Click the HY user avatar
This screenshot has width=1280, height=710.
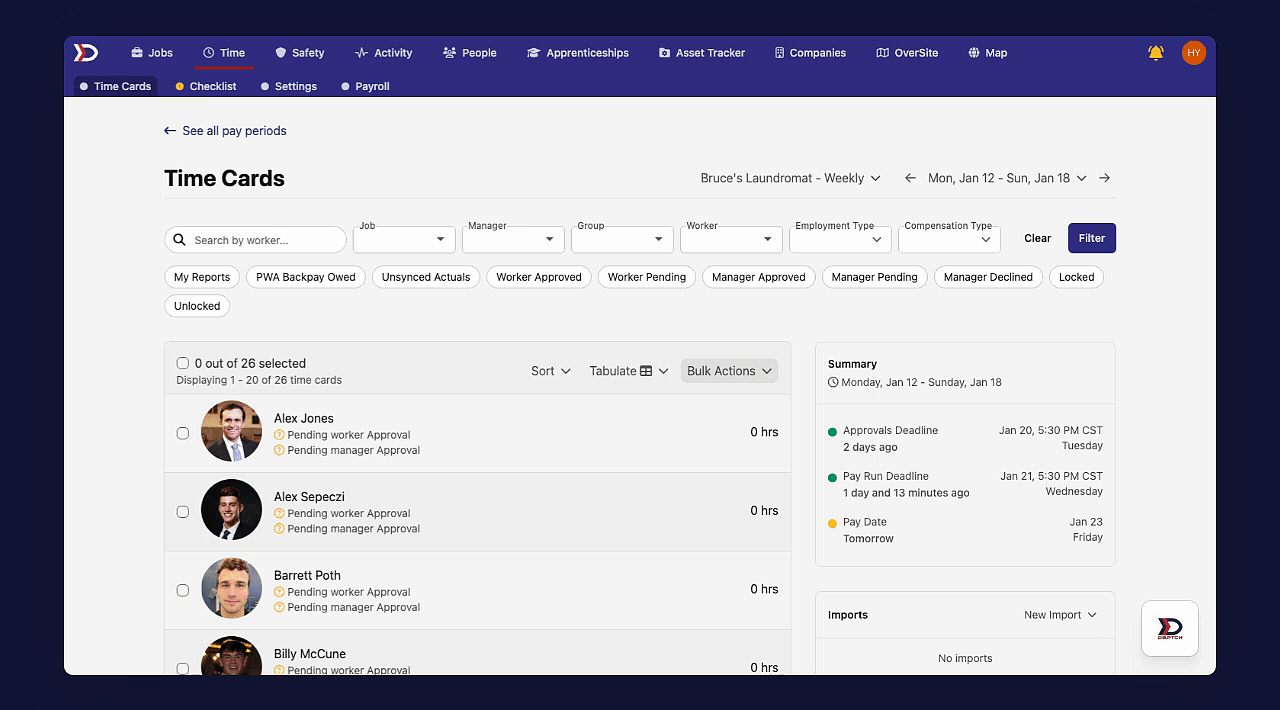tap(1193, 53)
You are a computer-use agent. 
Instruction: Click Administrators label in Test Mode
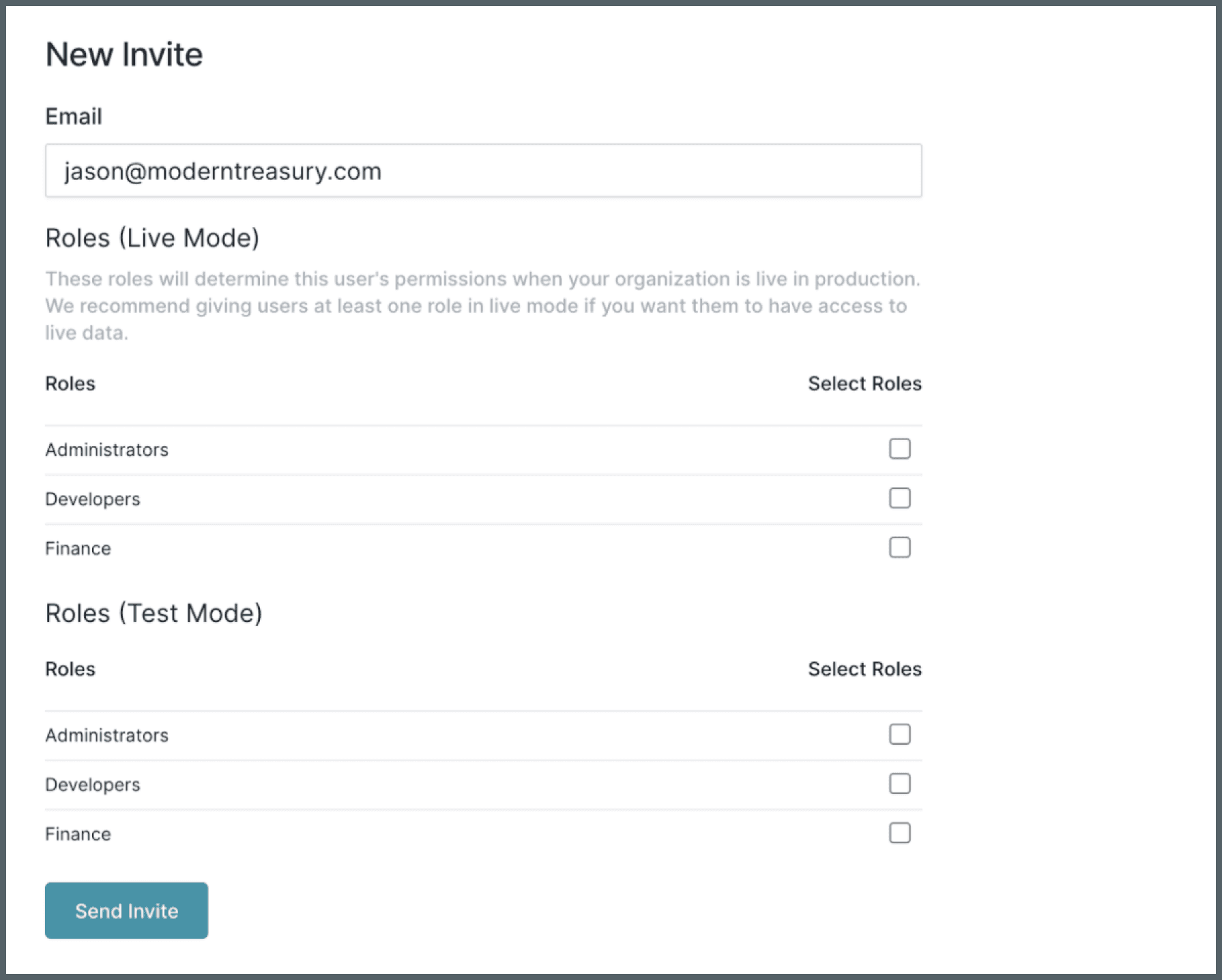[106, 735]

- - -

Output every line of the records above as a Markdown table with two columns, Row and Line. Number the rows, skip any blank lines, and omit the pictures.

| Row | Line |
|---|---|
| 1 | Click the HY user avatar |
| 2 | This screenshot has width=1280, height=710. |
| 3 | tap(1193, 53) |
| 4 | You are a computer-use agent.  |
| 5 | Instruction: Click Administrators label in Test Mode |
| 6 | [106, 735] |